Activity: Below are the entries; state how many of their lines contain the string "computer", and nothing more.

Data records:
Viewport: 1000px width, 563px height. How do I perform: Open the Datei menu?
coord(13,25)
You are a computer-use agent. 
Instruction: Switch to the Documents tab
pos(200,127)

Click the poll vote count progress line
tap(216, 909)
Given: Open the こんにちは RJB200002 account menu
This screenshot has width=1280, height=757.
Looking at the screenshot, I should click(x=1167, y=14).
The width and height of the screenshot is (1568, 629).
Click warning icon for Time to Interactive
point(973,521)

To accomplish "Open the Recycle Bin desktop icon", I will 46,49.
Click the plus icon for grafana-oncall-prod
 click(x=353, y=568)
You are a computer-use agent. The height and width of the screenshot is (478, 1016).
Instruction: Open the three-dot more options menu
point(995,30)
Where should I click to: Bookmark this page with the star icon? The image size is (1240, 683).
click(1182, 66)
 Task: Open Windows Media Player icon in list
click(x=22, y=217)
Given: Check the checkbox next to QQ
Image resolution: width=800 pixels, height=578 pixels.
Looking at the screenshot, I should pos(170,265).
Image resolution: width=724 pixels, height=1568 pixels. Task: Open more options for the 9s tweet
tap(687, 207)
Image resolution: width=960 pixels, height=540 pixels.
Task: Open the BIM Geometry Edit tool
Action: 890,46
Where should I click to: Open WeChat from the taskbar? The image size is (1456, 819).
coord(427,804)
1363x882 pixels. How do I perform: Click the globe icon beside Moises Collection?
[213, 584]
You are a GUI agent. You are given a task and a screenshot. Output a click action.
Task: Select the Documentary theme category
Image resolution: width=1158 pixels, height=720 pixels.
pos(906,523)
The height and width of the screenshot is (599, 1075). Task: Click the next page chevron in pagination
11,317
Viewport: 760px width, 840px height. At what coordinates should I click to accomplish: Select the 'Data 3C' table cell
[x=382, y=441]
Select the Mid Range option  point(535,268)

Solution for this exercise: 2